The interest rates related to portions of the long-term debt in the above table are variable in nature and the interest payments included in the table have been calculated using the rates in effect at June 30, 2007.

The insurance policy loss reserve payment projections in the above table are based on actuarial assumptions. The actual payments will vary, in both amount and time periods, from the estimated amounts represented in this table. See further discussion regarding insurance policy loss reserves under the Critical Accounting Policies section in our 2006 Form 10-K.
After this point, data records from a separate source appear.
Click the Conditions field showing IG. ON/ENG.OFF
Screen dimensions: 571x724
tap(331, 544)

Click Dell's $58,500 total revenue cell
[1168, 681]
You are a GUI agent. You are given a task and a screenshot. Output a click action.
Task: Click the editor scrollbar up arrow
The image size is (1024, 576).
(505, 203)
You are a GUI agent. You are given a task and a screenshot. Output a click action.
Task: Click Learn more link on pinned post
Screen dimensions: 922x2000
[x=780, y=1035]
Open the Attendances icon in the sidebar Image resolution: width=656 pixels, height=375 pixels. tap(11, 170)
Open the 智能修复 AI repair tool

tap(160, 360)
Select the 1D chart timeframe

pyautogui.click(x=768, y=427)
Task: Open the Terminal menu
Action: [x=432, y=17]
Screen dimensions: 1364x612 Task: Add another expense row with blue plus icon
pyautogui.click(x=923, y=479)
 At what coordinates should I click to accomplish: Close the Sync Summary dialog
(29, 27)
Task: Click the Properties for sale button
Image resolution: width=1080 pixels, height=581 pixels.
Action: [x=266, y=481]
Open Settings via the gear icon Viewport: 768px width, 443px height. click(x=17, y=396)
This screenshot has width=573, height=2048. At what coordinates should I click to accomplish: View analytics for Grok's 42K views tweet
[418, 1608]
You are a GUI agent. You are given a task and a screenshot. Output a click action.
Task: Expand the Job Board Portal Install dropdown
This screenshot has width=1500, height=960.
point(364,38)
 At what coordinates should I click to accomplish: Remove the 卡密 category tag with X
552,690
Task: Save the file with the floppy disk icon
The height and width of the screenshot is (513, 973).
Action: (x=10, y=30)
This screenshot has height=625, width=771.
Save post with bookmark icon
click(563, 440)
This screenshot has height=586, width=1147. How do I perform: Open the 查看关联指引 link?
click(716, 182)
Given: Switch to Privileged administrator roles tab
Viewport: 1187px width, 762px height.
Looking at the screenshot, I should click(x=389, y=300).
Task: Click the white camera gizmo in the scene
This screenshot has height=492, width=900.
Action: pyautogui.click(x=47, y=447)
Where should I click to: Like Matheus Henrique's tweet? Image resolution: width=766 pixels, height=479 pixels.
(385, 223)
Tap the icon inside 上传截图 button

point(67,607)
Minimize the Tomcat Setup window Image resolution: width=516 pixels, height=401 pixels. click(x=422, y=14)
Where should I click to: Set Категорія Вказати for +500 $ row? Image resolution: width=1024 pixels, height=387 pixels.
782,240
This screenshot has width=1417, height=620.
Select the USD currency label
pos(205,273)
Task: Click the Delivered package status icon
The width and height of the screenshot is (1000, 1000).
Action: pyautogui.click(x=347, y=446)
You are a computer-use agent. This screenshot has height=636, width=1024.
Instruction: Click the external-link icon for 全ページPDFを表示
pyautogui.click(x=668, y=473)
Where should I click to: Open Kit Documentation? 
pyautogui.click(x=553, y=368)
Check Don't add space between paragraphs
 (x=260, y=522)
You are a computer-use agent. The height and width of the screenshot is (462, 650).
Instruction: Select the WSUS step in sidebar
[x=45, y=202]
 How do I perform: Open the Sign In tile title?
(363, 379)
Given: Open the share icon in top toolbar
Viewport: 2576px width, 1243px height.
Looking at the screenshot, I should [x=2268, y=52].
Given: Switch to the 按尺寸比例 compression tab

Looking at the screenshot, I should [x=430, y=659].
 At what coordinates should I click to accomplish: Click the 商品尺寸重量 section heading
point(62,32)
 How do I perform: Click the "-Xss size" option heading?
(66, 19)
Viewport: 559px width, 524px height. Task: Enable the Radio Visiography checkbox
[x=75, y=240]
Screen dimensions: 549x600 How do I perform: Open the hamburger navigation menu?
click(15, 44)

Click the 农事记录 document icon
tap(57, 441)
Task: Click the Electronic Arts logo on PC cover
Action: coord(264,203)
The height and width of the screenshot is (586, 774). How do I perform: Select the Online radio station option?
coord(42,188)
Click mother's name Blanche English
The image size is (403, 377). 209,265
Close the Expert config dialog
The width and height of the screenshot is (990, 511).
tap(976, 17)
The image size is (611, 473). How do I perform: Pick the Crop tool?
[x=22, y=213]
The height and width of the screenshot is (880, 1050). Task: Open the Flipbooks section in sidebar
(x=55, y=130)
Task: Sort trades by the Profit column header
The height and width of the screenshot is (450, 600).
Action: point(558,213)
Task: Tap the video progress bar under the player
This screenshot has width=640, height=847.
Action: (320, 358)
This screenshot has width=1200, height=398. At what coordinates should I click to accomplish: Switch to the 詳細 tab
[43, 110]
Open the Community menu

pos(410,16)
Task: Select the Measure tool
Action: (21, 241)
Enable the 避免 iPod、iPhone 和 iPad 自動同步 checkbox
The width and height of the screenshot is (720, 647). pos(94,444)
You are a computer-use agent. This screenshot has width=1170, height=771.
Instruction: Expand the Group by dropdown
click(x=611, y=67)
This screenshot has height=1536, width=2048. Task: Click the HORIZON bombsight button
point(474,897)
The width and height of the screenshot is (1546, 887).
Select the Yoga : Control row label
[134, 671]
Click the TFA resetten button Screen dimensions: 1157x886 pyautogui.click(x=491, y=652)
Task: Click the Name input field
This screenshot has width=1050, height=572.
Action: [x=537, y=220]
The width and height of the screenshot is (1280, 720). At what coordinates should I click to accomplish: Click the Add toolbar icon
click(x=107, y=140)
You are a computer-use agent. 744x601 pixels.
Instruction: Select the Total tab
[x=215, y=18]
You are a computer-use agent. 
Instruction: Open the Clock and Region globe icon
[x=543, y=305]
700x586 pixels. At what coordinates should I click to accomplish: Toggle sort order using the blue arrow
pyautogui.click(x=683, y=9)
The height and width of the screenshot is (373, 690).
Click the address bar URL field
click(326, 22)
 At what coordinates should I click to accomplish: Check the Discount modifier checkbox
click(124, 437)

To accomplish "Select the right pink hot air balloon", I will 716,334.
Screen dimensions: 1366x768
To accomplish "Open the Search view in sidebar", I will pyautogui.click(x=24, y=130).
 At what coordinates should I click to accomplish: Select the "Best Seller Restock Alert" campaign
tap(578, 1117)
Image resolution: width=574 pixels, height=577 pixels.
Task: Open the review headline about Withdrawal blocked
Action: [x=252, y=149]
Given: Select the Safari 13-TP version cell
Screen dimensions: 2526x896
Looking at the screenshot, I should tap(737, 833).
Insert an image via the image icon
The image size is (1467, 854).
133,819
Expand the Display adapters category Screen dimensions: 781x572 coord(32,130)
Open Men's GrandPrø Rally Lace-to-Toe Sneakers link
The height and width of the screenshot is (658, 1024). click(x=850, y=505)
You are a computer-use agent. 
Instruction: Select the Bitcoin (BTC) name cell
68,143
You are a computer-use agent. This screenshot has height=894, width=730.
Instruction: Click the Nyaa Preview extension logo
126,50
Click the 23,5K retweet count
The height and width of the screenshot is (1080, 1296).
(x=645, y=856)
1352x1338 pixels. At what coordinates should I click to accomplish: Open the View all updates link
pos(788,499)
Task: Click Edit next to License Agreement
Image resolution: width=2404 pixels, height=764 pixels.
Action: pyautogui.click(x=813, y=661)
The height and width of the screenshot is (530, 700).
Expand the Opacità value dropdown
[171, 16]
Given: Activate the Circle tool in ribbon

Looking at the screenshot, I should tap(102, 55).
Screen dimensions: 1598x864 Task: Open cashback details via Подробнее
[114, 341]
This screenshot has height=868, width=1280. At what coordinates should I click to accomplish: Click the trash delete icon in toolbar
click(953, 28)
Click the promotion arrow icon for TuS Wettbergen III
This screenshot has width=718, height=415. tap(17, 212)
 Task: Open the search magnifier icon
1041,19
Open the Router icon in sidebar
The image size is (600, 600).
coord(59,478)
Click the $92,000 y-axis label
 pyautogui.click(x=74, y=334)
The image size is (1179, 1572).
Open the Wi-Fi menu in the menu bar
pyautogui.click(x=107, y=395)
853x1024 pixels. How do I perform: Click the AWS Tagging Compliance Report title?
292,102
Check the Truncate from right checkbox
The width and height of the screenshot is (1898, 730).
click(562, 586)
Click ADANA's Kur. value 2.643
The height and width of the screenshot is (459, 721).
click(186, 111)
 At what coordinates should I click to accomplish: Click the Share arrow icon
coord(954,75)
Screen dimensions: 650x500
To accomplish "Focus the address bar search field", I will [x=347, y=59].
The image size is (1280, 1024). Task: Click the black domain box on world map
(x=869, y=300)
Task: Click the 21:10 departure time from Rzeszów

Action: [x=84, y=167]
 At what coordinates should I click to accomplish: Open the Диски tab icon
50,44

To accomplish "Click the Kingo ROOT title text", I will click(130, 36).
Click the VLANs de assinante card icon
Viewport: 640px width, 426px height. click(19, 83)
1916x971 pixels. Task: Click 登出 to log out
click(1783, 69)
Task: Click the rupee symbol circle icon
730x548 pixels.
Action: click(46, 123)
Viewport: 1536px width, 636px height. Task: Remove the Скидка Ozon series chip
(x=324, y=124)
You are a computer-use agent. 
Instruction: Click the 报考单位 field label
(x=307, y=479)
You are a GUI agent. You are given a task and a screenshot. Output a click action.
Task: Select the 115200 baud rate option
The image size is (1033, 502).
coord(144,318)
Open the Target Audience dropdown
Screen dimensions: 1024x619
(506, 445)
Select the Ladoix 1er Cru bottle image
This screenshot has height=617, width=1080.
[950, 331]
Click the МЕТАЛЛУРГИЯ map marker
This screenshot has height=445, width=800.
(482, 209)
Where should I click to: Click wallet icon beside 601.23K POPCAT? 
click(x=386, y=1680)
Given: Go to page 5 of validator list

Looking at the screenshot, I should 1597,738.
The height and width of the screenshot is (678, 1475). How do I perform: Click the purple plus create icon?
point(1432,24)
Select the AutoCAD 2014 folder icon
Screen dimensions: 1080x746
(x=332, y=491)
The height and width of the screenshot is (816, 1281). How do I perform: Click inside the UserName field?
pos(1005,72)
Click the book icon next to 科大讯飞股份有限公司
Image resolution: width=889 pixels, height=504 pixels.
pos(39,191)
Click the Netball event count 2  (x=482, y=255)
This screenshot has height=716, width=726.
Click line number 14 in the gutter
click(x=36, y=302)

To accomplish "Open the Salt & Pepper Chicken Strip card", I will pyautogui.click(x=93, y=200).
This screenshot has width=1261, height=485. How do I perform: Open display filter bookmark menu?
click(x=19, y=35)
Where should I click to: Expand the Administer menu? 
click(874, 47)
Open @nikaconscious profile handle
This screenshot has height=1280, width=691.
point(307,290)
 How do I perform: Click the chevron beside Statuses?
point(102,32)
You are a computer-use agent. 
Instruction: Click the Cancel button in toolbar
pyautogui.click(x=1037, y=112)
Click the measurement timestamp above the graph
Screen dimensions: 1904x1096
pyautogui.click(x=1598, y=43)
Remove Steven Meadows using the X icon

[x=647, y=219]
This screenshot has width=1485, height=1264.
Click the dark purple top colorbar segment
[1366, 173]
The Company is currently in the process of significantly expanding its headquarters. The expansion, which is scheduled for completion in September 2007, will add approximately 205,000 square feet of new office space and will expand an existing training center by approximately 20,000 square feet. The new facility, which is expected to cost approximately $29 million ($26.2 has been capitalized through June 30, 2007 with the remaining $2.8 million included in the purchase obligations line in the above table), is being financed through short term debt borrowings and operating cash flows during the construction phase. The Company is currently considering various financing options for the building after construction is completed.

Also included in the above table are four fifteen-year operating lease arrangements related to the lease of 80 barges used in the transportation operations. The barges can be purchased near the end of the fifteen-year terms at predetermined prices or, at the end of each lease period, the company can either return the barges or purchase the equipment at fair market value. For all aforementioned operating leases, the 15-year lease periods were more attractive at the time than the traditional 5-year financing term for conventional long-term debt. As of June 30, 2007 future lease payments required under these operating lease arrangements are (000’s): within 1 year – $2,443; 1 through 3 years – $4,955; 3 through 5 years – $5,069; after 5 years – $19,079. M/G Transport’s operating cash flow is currently sufficient to pay the financial obligations under this agreement. Also included under purchase obligations in the above table is $8.8 million related to a contract to acquire an additional 20 jumbo open barges in 2007.

Off Balance Sheet Arrangements

We do not utilize any special-purpose financing vehicles or have any undisclosed off balance sheet arrangements. Similarly, the Company holds no fair-value contracts for which a lack of marketplace quotations would necessitate the use of fair value techniques.

Other Items

No shares were repurchased in the open market under the Company’s share repurchase program during the first six months of 2007 and a total of 1,086,000 shares remain authorized to repurchase under terms of this authority. On April 27, 2006, the Company’s Board of Directors approved a two-year extension to the share repurchase program that will run through the date of the Board’s second quarterly meeting in 2008. The resolution does not require the repurchase of shares, but rather gives management discretion to make purchases based on market conditions and the Company’s capital requirements.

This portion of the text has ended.